Murder a sponsor.

 俺は少し悩んだあと、そっと琴音と向かい合わせになった。そして、琴音の頭をぽんぽんと撫でる。

 不思議そうに顔を傾ける琴音を真っ直ぐに見つめながら、俺は言った。


「大丈夫。絶対にすぐに戻るから」


 ……この世の中には、“大丈夫”も“絶対”もない。

 俺や舞さんが生きてここを出れるかなんて、誰にも分からない。

 それでも、“絶対に生きてここを出よう”っていう目標にはなる。そうなるように、必死に努力する。

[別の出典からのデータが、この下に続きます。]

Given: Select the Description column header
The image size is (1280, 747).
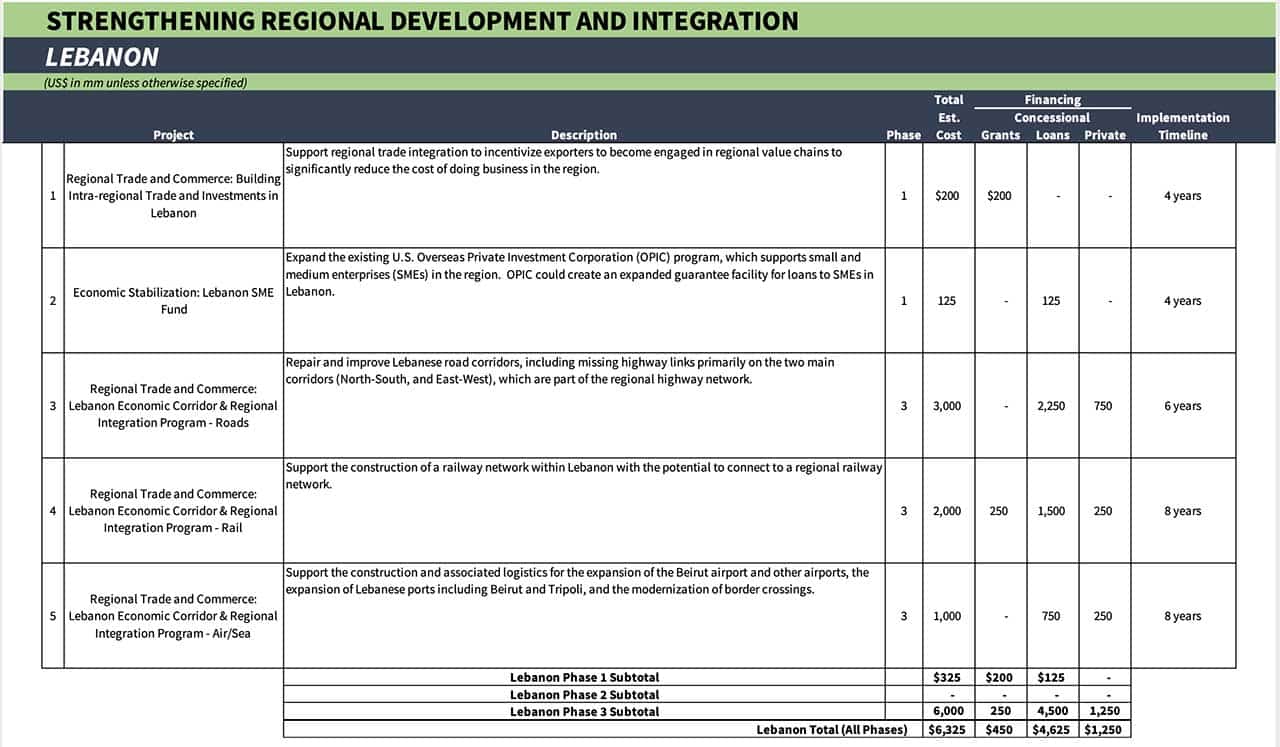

 生きてここを出られる可能性はゼロじゃないけど、死んでここから出られない可能性もゼロじゃないんだ。

 この俺の言葉で、琴音が少しでも微笑んでくれるのなら、笑ってくれるのなら、それでいい。


「……分かった。気をつけてね」


 琴音は心配そうな表情を浮かべていたけど、心なしか、先程に比べたら穏やかな表情をしているように見えた。

 俺はそれに安堵の笑みを漏らす。

 再び琴音たちに背を向けた俺と舞さんは、そっと給食室の扉を開けた。

 中はシンと静まり返っていて、人のいる気配は感じられない。

 給食室の中は思っていたよりは綺麗に整頓されていて、誰かが部屋を荒らしていった様子もない。

 ……俺達以外に、まだ誰も給食室に訪れていないのだろうか?

 それにしては、給食を作ってくれる方々がいないのは変な話だが。